=== Permintaan 1 ===
Salin dengan tepat bagian tulisan tentang giveaway buku, mulai dari kata-kata yang memuat "Hey, young folks!" dan berhenti setelah "apa, Kak Echa?".
=== Permintaan 2 ===
Jawab pertanyaan berikut sesuai tulisan tentang giveaway buku.
(a) Sudah berapa lama penulis terjebak di rumah?
(b) Berapa judul buku yang akan dibagikan?
(c) Di bagian mana dari profile page post giveaway seharusnya berada?

=== Teks yang ditampilkan ===
----

Hey, young folks! How’s life? Me, I’ve been stuck in my house for the last two months, doing nothing really—jadi kalo ada yang ngajak bukber there’s 80% chance I’ll approve your “proposal”—until I came up with the idea to do a giveaway!

Yaaay!

Tunggu dulu! Giveaway apa, Kak Echa?

Giveaway buku-bukuku! Ada lima judul yang bakal kubagikan ke beberapa (I haven’t decided the precise number) teman yang beruntung! Gimana caranya? Coba buka akun Facebook teman-teman, lalu cari kolom Search, dan ketik: Esa Khairina. Klik opsi “Add as friend” kalau teman-teman belum berkawan dengan saya, lalu buka profile Esa Khairina. Sudah? Nah, kalau sudah, seharusnya post giveaway ada di bagian teratas profile page.

Tapi, layaknya semua giveaway, pasti ada struggle yang harus teman-teman hadapi demi mendapat apa yang di-giveaway-kan (did I just invent the word wow Echa wow). Peraturan dan caranya bisa kalian simak sendiri di post tersebut :3

Terus, gunanya post di blog ini apa, dong?

----

=== Informasi yang ditampilkan ===
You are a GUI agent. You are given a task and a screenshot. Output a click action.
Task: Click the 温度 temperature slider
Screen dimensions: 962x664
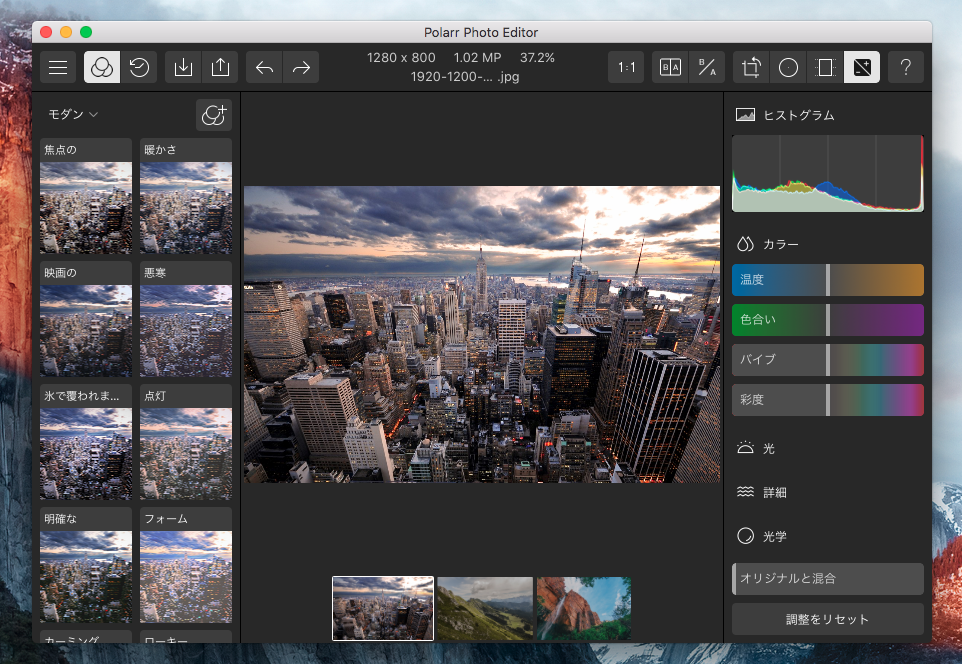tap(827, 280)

----

=== Jawaban latihan 1 ===
Hey, young folks! How’s life? Me, I’ve been stuck in my house for the last two months, doing nothing really—jadi kalo ada yang ngajak bukber there’s 80% chance I’ll approve your “proposal”—until I came up with the idea to do a giveaway!

Yaaay!

Tunggu dulu! Giveaway apa, Kak Echa?

=== Jawaban latihan 2 ===
(a) Dua bulan terakhir.
(b) Lima judul.
(c) Di bagian teratas profile page.